EXERCISE OBJECTIVE |
Please make an exact transcription of all the data that follows.
*** DATA SUPPLIED Section Begins ***
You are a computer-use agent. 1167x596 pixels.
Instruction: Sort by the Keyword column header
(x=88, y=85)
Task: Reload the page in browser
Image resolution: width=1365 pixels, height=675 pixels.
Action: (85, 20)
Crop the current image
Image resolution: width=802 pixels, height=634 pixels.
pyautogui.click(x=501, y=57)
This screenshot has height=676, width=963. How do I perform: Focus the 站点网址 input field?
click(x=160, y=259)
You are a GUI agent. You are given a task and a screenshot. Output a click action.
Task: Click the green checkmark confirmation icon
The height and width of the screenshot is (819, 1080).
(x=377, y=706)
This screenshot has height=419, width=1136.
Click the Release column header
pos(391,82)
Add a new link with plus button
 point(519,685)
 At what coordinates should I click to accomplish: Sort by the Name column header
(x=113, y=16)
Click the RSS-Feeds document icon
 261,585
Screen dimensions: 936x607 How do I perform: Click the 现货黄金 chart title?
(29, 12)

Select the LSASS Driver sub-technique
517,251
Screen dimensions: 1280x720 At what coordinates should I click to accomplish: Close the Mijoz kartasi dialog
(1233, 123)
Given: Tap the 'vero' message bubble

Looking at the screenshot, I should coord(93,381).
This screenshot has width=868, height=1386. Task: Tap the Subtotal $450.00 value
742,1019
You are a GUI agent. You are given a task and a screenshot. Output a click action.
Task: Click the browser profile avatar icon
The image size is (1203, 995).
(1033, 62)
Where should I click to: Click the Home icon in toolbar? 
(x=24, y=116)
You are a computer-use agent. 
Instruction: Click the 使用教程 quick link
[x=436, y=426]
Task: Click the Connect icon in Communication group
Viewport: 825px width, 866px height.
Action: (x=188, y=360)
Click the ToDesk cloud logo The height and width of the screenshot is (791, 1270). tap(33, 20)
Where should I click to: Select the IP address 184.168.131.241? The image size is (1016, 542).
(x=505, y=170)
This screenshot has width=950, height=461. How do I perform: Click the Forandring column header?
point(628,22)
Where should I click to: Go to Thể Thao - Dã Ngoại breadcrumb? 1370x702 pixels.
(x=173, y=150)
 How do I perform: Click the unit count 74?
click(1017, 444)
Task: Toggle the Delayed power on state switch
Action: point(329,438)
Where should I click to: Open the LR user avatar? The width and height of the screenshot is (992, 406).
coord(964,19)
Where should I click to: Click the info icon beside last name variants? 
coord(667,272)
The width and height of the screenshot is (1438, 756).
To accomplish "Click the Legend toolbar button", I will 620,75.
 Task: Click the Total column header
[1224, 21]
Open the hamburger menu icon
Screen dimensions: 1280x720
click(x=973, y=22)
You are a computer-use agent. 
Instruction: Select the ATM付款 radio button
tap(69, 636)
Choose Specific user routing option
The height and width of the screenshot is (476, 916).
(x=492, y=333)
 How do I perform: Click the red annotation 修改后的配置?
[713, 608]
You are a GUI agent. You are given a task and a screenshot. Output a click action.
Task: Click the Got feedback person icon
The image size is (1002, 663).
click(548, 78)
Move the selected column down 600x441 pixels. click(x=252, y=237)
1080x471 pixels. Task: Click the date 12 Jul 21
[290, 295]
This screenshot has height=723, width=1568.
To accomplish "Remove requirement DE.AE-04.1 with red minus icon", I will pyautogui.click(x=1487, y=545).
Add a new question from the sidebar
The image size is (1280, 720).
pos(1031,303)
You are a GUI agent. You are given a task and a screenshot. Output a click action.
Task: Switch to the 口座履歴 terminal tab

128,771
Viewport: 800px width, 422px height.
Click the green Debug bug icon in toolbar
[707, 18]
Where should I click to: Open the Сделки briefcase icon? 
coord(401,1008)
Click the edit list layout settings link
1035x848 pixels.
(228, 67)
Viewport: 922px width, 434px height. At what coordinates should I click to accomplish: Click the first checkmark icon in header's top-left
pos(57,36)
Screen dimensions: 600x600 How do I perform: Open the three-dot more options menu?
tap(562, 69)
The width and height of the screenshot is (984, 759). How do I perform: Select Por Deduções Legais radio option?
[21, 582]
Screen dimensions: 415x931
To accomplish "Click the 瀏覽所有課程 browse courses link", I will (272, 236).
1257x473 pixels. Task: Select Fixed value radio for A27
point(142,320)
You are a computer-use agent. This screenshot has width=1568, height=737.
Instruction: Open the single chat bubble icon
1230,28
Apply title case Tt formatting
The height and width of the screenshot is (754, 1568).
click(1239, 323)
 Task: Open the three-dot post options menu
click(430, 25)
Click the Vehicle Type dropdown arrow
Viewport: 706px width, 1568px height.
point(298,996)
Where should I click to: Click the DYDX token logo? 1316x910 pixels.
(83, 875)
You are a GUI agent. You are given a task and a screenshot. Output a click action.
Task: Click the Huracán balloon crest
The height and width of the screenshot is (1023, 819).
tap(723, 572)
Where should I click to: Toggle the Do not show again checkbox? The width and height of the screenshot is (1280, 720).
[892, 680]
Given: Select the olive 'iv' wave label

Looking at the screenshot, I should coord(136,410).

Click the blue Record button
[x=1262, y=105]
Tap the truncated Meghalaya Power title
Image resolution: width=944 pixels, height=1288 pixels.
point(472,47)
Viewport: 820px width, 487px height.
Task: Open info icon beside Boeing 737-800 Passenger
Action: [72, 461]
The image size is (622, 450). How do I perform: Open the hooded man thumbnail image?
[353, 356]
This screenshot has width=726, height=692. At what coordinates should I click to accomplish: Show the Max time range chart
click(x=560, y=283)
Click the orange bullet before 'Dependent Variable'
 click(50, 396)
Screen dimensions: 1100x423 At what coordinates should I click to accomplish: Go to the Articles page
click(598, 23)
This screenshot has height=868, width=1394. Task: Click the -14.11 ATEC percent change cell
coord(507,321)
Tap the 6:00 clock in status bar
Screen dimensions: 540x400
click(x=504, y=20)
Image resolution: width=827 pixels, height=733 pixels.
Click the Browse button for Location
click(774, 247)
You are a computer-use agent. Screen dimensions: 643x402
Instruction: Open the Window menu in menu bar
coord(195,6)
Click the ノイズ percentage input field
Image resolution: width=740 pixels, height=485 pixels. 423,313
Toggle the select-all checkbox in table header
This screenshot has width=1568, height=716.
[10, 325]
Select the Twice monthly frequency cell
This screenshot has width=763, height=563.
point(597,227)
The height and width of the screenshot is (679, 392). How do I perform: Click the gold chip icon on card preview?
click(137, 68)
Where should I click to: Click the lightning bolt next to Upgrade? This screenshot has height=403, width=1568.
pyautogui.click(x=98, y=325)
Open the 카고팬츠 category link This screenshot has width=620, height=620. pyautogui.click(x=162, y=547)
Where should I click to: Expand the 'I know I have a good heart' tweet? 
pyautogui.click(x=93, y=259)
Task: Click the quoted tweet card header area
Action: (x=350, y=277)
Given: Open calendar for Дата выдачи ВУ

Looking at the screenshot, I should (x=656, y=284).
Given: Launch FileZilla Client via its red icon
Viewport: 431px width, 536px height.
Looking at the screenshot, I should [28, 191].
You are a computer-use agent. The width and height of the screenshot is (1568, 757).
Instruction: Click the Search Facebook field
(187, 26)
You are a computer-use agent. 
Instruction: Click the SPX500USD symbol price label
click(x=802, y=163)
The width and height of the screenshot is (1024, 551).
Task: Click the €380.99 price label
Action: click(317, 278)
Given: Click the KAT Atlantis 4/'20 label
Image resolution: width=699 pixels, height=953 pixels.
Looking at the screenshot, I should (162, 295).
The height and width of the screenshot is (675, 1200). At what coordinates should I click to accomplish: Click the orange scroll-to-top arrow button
*** DATA SUPPLIED Section Ends ***
COMPLETED EXERCISE |
You are a computer-use agent. 1167x596 pixels.
Instruction: Sort by the Keyword column header
(x=88, y=85)
Task: Reload the page in browser
Image resolution: width=1365 pixels, height=675 pixels.
Action: (85, 20)
Crop the current image
Image resolution: width=802 pixels, height=634 pixels.
pyautogui.click(x=501, y=57)
This screenshot has height=676, width=963. How do I perform: Focus the 站点网址 input field?
click(x=160, y=259)
You are a GUI agent. You are given a task and a screenshot. Output a click action.
Task: Click the green checkmark confirmation icon
The height and width of the screenshot is (819, 1080).
(x=377, y=706)
This screenshot has height=419, width=1136.
Click the Release column header
pos(391,82)
Add a new link with plus button
 point(519,685)
 At what coordinates should I click to accomplish: Sort by the Name column header
(x=113, y=16)
Click the RSS-Feeds document icon
 261,585
Screen dimensions: 936x607 How do I perform: Click the 现货黄金 chart title?
(29, 12)

Select the LSASS Driver sub-technique
517,251
Screen dimensions: 1280x720 At what coordinates should I click to accomplish: Close the Mijoz kartasi dialog
(1233, 123)
Given: Tap the 'vero' message bubble

Looking at the screenshot, I should coord(93,381).
This screenshot has width=868, height=1386. Task: Tap the Subtotal $450.00 value
742,1019
You are a GUI agent. You are given a task and a screenshot. Output a click action.
Task: Click the browser profile avatar icon
The image size is (1203, 995).
(1033, 62)
Where should I click to: Click the Home icon in toolbar? 
(x=24, y=116)
You are a computer-use agent. 
Instruction: Click the 使用教程 quick link
[x=436, y=426]
Task: Click the Connect icon in Communication group
Viewport: 825px width, 866px height.
Action: (x=188, y=360)
Click the ToDesk cloud logo The height and width of the screenshot is (791, 1270). tap(33, 20)
Where should I click to: Select the IP address 184.168.131.241? The image size is (1016, 542).
(x=505, y=170)
This screenshot has width=950, height=461. How do I perform: Click the Forandring column header?
point(628,22)
Where should I click to: Go to Thể Thao - Dã Ngoại breadcrumb? 1370x702 pixels.
(x=173, y=150)
 How do I perform: Click the unit count 74?
click(1017, 444)
Task: Toggle the Delayed power on state switch
Action: point(329,438)
Where should I click to: Open the LR user avatar? The width and height of the screenshot is (992, 406).
coord(964,19)
Where should I click to: Click the info icon beside last name variants? 
coord(667,272)
The width and height of the screenshot is (1438, 756).
To accomplish "Click the Legend toolbar button", I will 620,75.
 Task: Click the Total column header
[1224, 21]
Open the hamburger menu icon
Screen dimensions: 1280x720
click(x=973, y=22)
You are a computer-use agent. 
Instruction: Select the ATM付款 radio button
tap(69, 636)
Choose Specific user routing option
The height and width of the screenshot is (476, 916).
(x=492, y=333)
 How do I perform: Click the red annotation 修改后的配置?
[713, 608]
You are a GUI agent. You are given a task and a screenshot. Output a click action.
Task: Click the Got feedback person icon
The image size is (1002, 663).
click(548, 78)
Move the selected column down 600x441 pixels. click(x=252, y=237)
1080x471 pixels. Task: Click the date 12 Jul 21
[290, 295]
This screenshot has height=723, width=1568.
To accomplish "Remove requirement DE.AE-04.1 with red minus icon", I will pyautogui.click(x=1487, y=545).
Add a new question from the sidebar
The image size is (1280, 720).
pos(1031,303)
You are a GUI agent. You are given a task and a screenshot. Output a click action.
Task: Switch to the 口座履歴 terminal tab

128,771
Viewport: 800px width, 422px height.
Click the green Debug bug icon in toolbar
[707, 18]
Where should I click to: Open the Сделки briefcase icon? 
coord(401,1008)
Click the edit list layout settings link
1035x848 pixels.
(228, 67)
Viewport: 922px width, 434px height. At what coordinates should I click to accomplish: Click the first checkmark icon in header's top-left
pos(57,36)
Screen dimensions: 600x600 How do I perform: Open the three-dot more options menu?
tap(562, 69)
The width and height of the screenshot is (984, 759). How do I perform: Select Por Deduções Legais radio option?
[21, 582]
Screen dimensions: 415x931
To accomplish "Click the 瀏覽所有課程 browse courses link", I will (272, 236).
1257x473 pixels. Task: Select Fixed value radio for A27
point(142,320)
You are a computer-use agent. This screenshot has width=1568, height=737.
Instruction: Open the single chat bubble icon
1230,28
Apply title case Tt formatting
The height and width of the screenshot is (754, 1568).
click(1239, 323)
 Task: Open the three-dot post options menu
click(430, 25)
Click the Vehicle Type dropdown arrow
Viewport: 706px width, 1568px height.
point(298,996)
Where should I click to: Click the DYDX token logo? 1316x910 pixels.
(83, 875)
You are a GUI agent. You are given a task and a screenshot. Output a click action.
Task: Click the Huracán balloon crest
The height and width of the screenshot is (1023, 819).
tap(723, 572)
Where should I click to: Toggle the Do not show again checkbox? The width and height of the screenshot is (1280, 720).
[892, 680]
Given: Select the olive 'iv' wave label

Looking at the screenshot, I should coord(136,410).

Click the blue Record button
[x=1262, y=105]
Tap the truncated Meghalaya Power title
Image resolution: width=944 pixels, height=1288 pixels.
point(472,47)
Viewport: 820px width, 487px height.
Task: Open info icon beside Boeing 737-800 Passenger
Action: [72, 461]
The image size is (622, 450). How do I perform: Open the hooded man thumbnail image?
[353, 356]
This screenshot has width=726, height=692. At what coordinates should I click to accomplish: Show the Max time range chart
click(x=560, y=283)
Click the orange bullet before 'Dependent Variable'
 click(50, 396)
Screen dimensions: 1100x423 At what coordinates should I click to accomplish: Go to the Articles page
click(598, 23)
This screenshot has height=868, width=1394. Task: Click the -14.11 ATEC percent change cell
coord(507,321)
Tap the 6:00 clock in status bar
Screen dimensions: 540x400
click(x=504, y=20)
Image resolution: width=827 pixels, height=733 pixels.
Click the Browse button for Location
click(774, 247)
You are a computer-use agent. Screen dimensions: 643x402
Instruction: Open the Window menu in menu bar
coord(195,6)
Click the ノイズ percentage input field
Image resolution: width=740 pixels, height=485 pixels. 423,313
Toggle the select-all checkbox in table header
This screenshot has width=1568, height=716.
[10, 325]
Select the Twice monthly frequency cell
This screenshot has width=763, height=563.
point(597,227)
The height and width of the screenshot is (679, 392). How do I perform: Click the gold chip icon on card preview?
click(137, 68)
Where should I click to: Click the lightning bolt next to Upgrade? This screenshot has height=403, width=1568.
pyautogui.click(x=98, y=325)
Open the 카고팬츠 category link This screenshot has width=620, height=620. pyautogui.click(x=162, y=547)
Where should I click to: Expand the 'I know I have a good heart' tweet? 
pyautogui.click(x=93, y=259)
Task: Click the quoted tweet card header area
Action: (x=350, y=277)
Given: Open calendar for Дата выдачи ВУ

Looking at the screenshot, I should (x=656, y=284).
Given: Launch FileZilla Client via its red icon
Viewport: 431px width, 536px height.
Looking at the screenshot, I should [28, 191].
You are a computer-use agent. The width and height of the screenshot is (1568, 757).
Instruction: Click the Search Facebook field
(187, 26)
You are a computer-use agent. 
Instruction: Click the SPX500USD symbol price label
click(x=802, y=163)
The width and height of the screenshot is (1024, 551).
Task: Click the €380.99 price label
Action: click(317, 278)
Given: Click the KAT Atlantis 4/'20 label
Image resolution: width=699 pixels, height=953 pixels.
Looking at the screenshot, I should (162, 295).
The height and width of the screenshot is (675, 1200). At what coordinates should I click to accomplish: Click the orange scroll-to-top arrow button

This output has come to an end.